__Directions for this task__
Search the listing below for the string "Collapse" and copy every line where it occurs.

******

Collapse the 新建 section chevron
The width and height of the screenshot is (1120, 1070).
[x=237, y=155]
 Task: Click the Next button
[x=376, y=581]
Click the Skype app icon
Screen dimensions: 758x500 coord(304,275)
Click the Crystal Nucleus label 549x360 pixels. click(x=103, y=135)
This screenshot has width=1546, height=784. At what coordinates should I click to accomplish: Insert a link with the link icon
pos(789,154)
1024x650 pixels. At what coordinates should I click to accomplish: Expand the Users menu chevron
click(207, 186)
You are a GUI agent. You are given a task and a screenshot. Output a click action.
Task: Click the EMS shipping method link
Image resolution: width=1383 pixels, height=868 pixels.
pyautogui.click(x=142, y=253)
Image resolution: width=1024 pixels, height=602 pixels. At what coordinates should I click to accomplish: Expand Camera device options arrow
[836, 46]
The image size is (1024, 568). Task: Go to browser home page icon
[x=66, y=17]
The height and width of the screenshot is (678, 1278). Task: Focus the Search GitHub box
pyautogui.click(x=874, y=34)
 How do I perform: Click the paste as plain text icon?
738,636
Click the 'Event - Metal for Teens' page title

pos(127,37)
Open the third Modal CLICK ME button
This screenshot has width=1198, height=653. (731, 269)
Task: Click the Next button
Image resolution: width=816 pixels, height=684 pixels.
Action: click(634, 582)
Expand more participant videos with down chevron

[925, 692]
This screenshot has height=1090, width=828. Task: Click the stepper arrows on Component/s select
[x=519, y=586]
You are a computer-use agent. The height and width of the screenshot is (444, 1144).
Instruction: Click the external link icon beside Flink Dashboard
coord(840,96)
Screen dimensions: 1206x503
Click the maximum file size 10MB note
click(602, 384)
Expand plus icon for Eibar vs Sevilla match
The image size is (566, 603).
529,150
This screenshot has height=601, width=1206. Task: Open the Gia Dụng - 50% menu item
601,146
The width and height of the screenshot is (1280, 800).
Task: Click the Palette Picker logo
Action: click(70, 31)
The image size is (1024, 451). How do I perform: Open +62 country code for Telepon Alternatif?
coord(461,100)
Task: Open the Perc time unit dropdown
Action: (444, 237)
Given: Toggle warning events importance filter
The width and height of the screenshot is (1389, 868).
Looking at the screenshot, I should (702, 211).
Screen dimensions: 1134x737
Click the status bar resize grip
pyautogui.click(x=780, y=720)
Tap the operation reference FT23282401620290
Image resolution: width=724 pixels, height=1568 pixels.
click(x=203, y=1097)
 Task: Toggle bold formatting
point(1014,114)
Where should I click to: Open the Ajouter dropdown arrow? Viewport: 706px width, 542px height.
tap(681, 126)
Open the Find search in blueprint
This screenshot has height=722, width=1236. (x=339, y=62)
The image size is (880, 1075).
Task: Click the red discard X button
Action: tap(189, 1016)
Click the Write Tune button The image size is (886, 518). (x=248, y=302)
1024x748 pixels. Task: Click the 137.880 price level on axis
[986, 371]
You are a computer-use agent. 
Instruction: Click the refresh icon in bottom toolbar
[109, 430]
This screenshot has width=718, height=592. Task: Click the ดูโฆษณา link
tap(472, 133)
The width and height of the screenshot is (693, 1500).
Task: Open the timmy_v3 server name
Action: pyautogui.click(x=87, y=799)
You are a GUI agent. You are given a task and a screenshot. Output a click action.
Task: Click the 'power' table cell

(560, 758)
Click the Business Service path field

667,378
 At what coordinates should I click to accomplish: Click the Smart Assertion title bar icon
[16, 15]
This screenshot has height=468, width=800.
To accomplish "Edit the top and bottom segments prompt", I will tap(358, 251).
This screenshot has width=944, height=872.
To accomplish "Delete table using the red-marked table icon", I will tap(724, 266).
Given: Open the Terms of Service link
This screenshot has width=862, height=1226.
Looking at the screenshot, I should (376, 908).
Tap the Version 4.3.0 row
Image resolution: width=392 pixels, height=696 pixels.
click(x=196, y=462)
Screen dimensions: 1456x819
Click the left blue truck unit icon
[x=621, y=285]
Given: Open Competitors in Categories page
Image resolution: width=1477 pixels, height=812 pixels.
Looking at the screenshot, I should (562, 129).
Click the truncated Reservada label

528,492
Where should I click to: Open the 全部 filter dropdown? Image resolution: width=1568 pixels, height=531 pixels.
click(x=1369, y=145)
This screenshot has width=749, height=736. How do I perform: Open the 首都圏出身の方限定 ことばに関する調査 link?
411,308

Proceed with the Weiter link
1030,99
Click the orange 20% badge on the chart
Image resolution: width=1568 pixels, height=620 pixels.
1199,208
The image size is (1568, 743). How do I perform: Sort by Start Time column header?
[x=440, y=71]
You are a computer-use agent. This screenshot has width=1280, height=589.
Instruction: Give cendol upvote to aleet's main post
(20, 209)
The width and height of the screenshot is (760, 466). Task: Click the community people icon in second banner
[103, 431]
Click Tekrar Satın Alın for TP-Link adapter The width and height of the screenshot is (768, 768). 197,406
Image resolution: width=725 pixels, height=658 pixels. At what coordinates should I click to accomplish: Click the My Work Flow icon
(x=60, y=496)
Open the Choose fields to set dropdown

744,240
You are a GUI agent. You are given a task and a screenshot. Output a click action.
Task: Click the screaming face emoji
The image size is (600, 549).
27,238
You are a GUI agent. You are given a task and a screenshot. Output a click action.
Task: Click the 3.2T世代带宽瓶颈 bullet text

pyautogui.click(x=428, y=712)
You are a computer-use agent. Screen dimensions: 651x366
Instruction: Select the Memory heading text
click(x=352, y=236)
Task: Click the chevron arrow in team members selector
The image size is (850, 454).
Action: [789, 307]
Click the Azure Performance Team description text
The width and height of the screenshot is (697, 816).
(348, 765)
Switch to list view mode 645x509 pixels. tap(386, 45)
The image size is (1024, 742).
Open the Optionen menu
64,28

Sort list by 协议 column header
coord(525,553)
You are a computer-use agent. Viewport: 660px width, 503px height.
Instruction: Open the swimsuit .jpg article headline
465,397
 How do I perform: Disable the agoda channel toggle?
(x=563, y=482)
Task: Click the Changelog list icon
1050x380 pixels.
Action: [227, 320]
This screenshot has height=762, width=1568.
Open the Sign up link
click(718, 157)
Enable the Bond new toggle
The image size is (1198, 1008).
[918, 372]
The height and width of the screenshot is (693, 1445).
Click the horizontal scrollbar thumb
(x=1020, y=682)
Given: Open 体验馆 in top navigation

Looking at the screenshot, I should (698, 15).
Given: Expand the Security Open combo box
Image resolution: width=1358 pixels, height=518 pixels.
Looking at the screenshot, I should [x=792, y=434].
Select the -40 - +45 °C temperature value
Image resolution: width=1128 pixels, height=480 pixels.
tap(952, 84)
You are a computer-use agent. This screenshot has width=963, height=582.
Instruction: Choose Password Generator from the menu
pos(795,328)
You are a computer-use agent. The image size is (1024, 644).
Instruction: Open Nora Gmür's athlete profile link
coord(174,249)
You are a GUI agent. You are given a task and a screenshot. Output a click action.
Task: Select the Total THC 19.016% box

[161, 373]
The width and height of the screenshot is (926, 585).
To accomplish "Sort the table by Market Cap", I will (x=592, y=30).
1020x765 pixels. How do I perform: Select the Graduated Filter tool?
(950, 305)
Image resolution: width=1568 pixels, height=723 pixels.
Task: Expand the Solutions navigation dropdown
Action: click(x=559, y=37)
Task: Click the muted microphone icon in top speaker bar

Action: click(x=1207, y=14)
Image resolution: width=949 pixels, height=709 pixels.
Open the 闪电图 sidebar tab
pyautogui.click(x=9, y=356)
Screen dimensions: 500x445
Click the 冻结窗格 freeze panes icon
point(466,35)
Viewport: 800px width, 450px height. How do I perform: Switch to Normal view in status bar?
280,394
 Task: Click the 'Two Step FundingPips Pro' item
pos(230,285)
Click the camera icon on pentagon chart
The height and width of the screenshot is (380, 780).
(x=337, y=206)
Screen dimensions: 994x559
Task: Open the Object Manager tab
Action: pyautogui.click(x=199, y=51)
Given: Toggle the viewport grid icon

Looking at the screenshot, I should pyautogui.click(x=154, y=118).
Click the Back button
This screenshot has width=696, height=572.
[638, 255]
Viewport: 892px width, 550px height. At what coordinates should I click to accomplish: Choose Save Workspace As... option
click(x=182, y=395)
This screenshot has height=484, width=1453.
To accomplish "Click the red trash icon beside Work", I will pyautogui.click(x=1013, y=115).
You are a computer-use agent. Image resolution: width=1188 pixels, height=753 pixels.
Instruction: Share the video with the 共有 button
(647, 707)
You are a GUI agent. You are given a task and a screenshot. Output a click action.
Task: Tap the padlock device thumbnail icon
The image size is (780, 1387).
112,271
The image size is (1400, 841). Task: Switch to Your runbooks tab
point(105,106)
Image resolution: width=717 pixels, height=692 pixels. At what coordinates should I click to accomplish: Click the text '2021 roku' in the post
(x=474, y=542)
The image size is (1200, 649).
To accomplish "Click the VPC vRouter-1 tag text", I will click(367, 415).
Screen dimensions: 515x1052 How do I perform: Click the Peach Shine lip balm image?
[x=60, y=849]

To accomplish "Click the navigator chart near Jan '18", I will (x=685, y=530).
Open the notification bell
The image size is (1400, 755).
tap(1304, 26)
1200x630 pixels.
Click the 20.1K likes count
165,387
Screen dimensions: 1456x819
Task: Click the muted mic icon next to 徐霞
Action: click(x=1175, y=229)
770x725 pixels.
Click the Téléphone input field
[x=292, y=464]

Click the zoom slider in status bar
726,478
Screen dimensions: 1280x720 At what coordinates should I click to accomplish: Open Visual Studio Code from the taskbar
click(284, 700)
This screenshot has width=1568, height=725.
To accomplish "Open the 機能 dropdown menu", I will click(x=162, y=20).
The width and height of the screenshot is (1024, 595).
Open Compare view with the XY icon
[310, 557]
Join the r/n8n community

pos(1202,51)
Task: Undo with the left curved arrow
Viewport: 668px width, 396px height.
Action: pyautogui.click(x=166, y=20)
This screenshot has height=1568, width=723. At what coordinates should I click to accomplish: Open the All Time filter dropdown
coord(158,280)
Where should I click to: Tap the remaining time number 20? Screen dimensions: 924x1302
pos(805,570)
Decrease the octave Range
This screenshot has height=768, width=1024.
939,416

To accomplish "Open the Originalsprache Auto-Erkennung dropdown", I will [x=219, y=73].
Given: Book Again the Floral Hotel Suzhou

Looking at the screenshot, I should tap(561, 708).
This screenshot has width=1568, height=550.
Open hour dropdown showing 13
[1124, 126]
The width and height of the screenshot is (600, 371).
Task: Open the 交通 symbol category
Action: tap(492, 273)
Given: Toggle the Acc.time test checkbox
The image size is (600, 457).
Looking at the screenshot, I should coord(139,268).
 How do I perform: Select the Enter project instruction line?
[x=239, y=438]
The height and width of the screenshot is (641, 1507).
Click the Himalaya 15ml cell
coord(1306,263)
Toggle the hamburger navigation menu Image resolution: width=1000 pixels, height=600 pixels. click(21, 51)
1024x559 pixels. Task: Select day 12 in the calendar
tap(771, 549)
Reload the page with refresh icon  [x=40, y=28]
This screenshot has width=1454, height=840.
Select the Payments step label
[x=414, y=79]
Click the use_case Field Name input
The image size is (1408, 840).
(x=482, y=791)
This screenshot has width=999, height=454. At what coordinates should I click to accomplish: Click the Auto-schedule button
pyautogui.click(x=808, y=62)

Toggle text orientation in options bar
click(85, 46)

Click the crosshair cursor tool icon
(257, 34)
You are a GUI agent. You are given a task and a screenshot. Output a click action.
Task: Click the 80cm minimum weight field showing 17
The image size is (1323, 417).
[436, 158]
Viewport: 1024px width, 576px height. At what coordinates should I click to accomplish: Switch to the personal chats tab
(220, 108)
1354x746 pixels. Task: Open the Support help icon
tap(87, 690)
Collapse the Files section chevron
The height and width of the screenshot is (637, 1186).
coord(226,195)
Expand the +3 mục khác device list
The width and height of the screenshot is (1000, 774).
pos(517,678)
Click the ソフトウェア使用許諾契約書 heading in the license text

******

__Response to the task__
Collapse the 新建 section chevron
Collapse the Files section chevron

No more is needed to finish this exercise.